I mentioned in Part 1 that there is no strict guidelines or course outline for cohesive learning of Japanese with J-Pod 101. If you aren’t in any classes or working with a tutor(s), and if you have difficulty self-motivating or doing independent study, then this may not be the best investment for you as it is quite heavily independent. You must be willing to stay aware of your own progress and you need to hold yourself accountable to sticking with the lessons and studying.
With that said, I adore this website for independent learners of the language of Japanese. It is sensationally resourceful, depending on which tier of the subscription that you sign up for. The video lessons, which is the core of the program, is the best part. The break-downs of complicated grammar, sentence structure, adverbs, and more is astounding and highly engaging and interactive. It made me feel excited and enthusiastic about learning this complex and sophisticated language rather than drowning in a pool of intimidation and helplessness that most other programs I’ve tried put me in.

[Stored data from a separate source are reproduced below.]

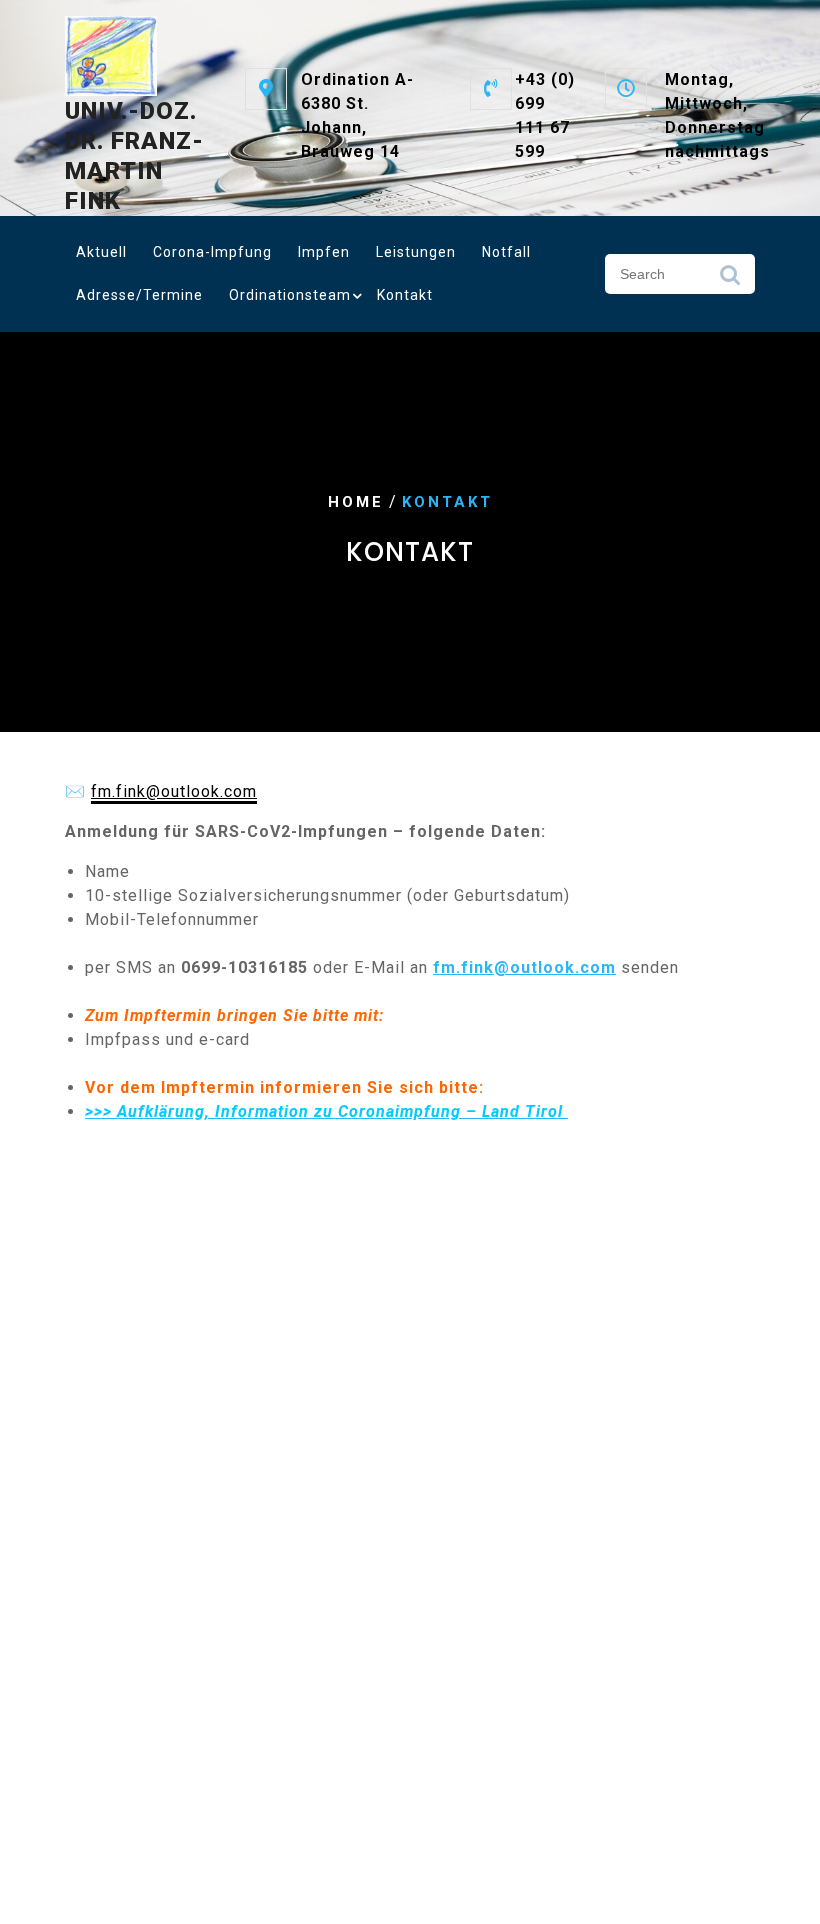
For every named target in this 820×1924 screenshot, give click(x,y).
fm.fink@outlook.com (174, 791)
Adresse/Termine (139, 295)
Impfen (324, 252)
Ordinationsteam (290, 295)
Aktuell (101, 252)
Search (730, 280)
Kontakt (405, 295)
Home (356, 502)
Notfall (506, 252)
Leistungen (416, 252)
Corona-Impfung (212, 252)
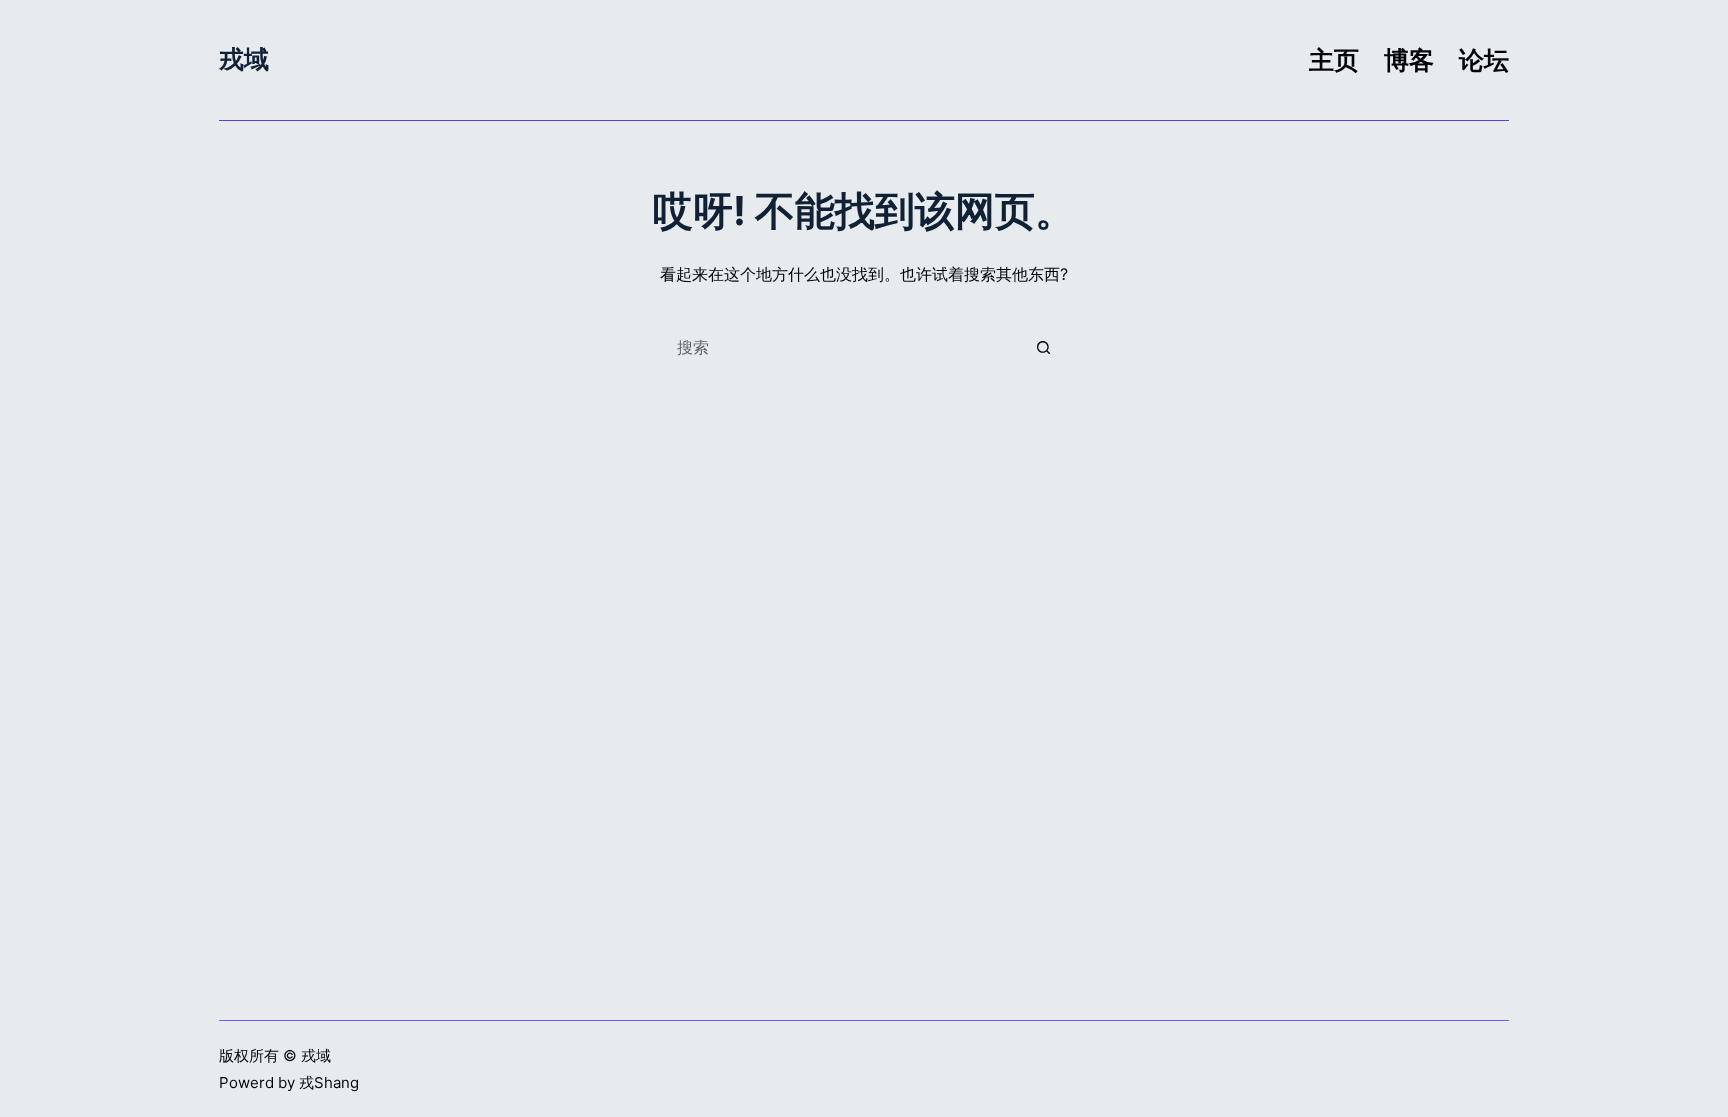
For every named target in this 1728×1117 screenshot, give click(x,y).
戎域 (244, 59)
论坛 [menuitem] (1484, 60)
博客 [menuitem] (1409, 60)
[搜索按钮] (1044, 347)
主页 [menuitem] (1334, 60)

If you are a student working with a professional educator in any setting, then I would recommend this to you even more because, as I’ve mentioned many times before, it is a remarkable supplement. I have been using this in conjunction with the Genki I: An Integrated Course in Japanese textbook and I have found my memorisation improving as well as my understanding of the core concepts.
No matter what route you choose, it will require hard work and dedication either way. Learning languages requires patience and diligence and honestly, based off my own experiences, the reward of that patience and labour is almost always worth it.

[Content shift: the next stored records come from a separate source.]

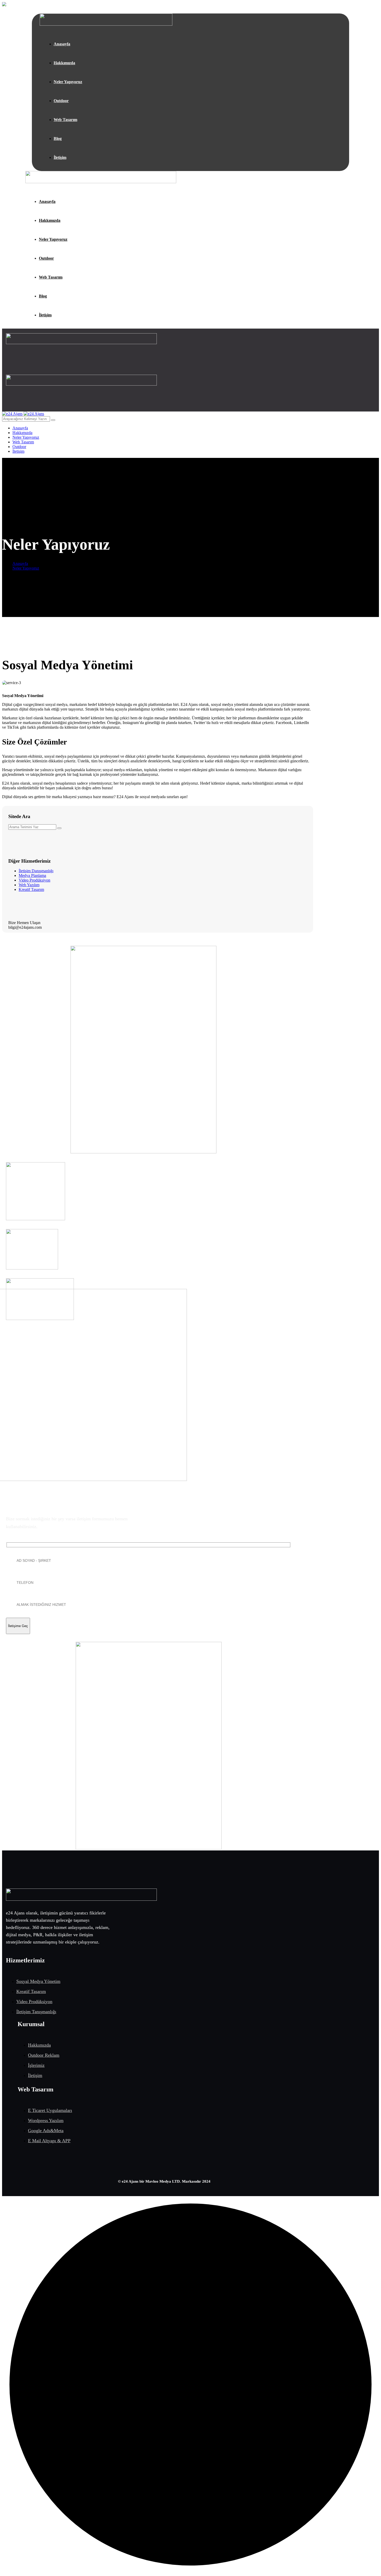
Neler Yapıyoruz (25, 568)
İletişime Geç (18, 1626)
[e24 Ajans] (12, 413)
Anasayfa (20, 563)
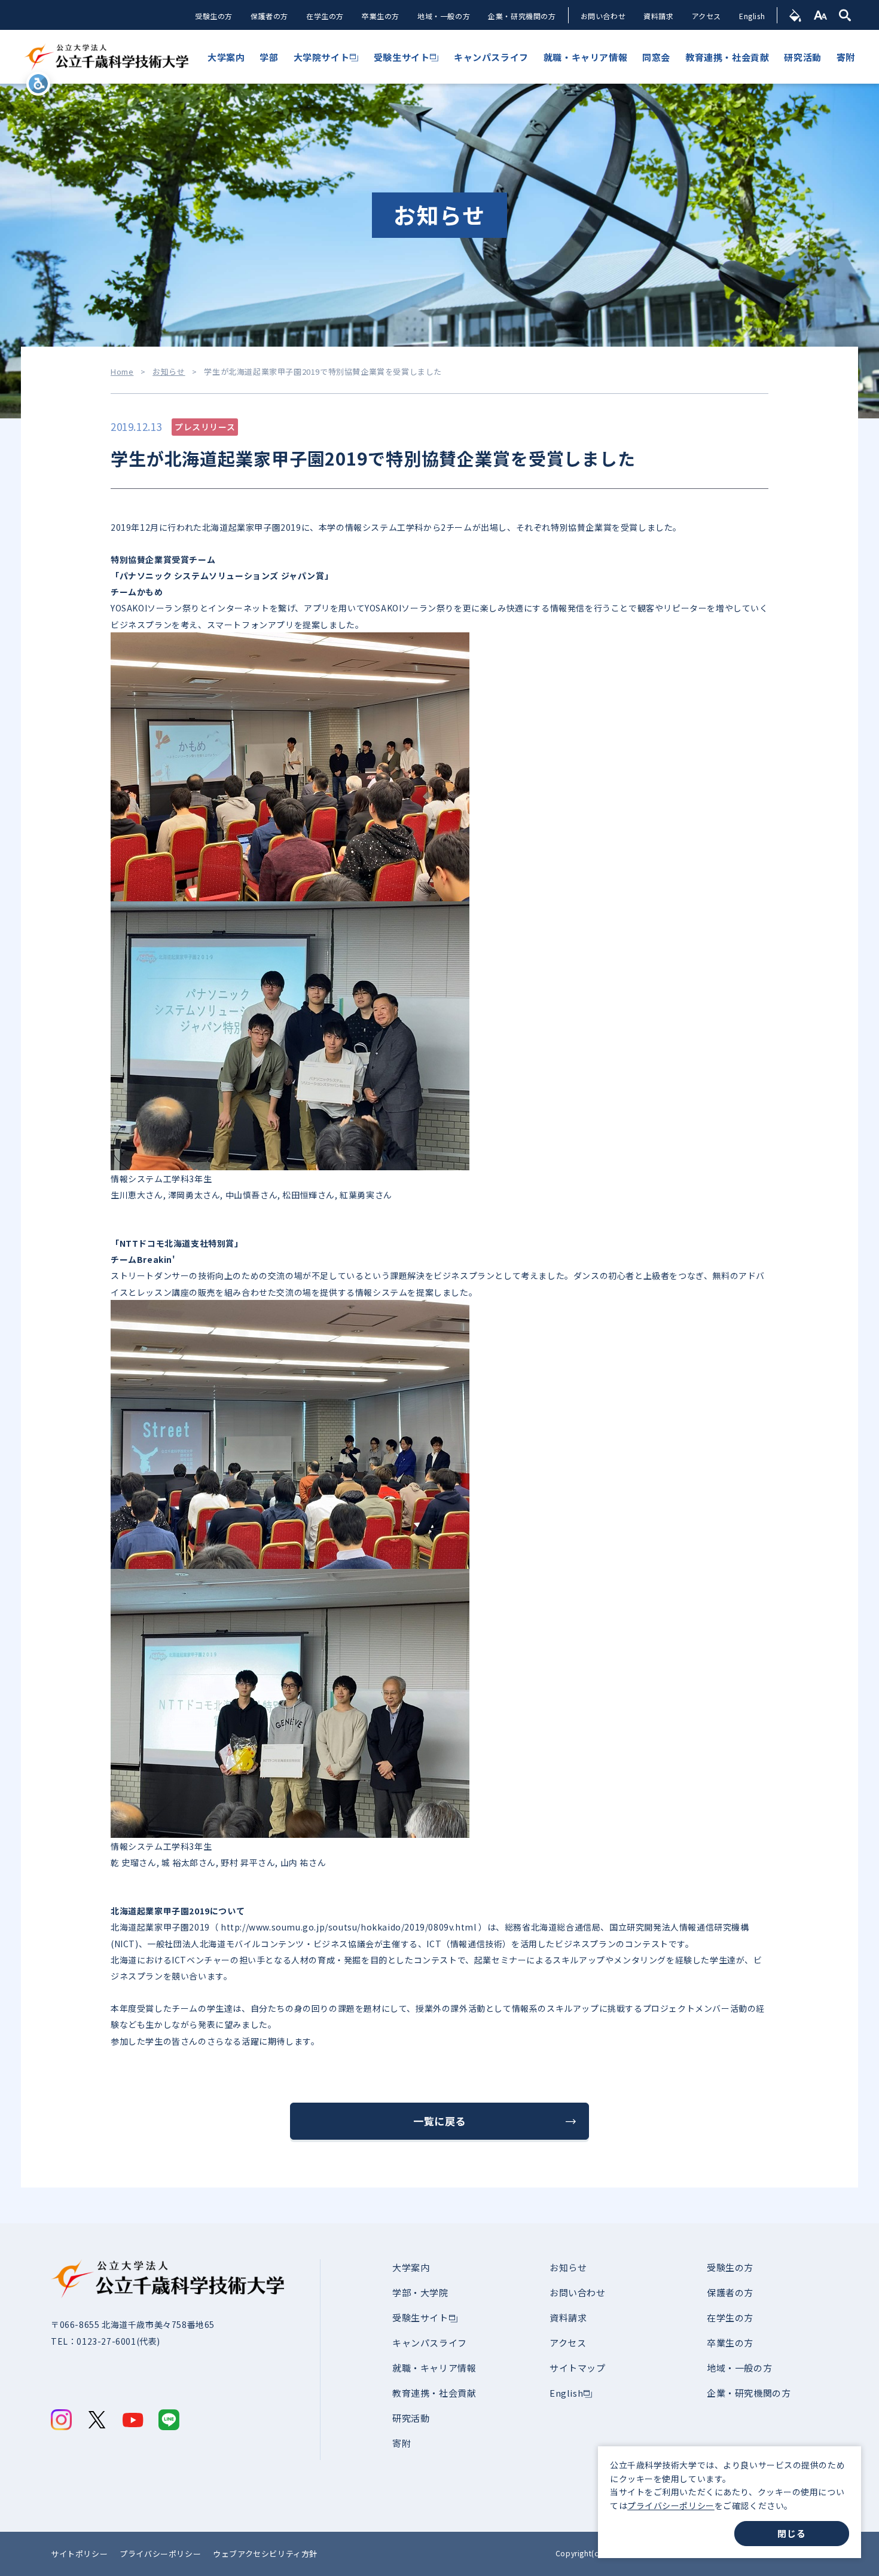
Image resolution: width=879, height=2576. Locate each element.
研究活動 (410, 2418)
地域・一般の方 (443, 16)
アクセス (706, 16)
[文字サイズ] (820, 15)
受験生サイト (420, 2317)
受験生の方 (214, 16)
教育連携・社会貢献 (434, 2393)
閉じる (791, 2533)
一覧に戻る (439, 2120)
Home (122, 371)
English (752, 16)
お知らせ (168, 371)
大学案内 (410, 2267)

I went over the cost comparisons of the different programs in Part 1, and I believe that if you have the time to invest in learning Japanese with your full attention, as well as the money, then the price is most-definitely worth it. The type of subscription you sign up for will be heavily dependent on your learning needs. The absolute basic version is great for students who just want added video references; the middle tier (premium) for students looking for more tools aside from simple video watching; and the premium plus subs may be the perfect investment for individuals who want access to more strictly personalised lesson plans, grading, and availability to online tutors for chatting (people who don’t have access to classes or tutoring outside for whatever reasons), and people who are highly motivated, self-starter types of learners.
The price is steep though and can become quite costly depending on the subscription type and tier, so the monetary investment will have to be a personal decision based on an individual’s situation/circumstances. For example, I don’t have a lot of money at all due to medications that I have to pay for regarding myself and my kitty, so my possible investment in the medium tier is one that takes a lot of consideration. It really depends on how you prioritise learning Japanese with the rest of things that are going on in your life.
Thank you for joining me on my experiments with Japanese Pod 101. I hope these segments have been beneficial for you! My next Japanese Journals post will be up within the first two weeks of January and I shall be going over some book materials that I have used to supplement my learning of Kana.
With J-Pod 101, my trial subscription ended last week, and I will be signing up again for the medium tier plan (premium) when my Spring semester at uni begins because I want to ensure my success in the course and do the best things possible to help improve my speaking and writing comprehension of the language for my future career goals.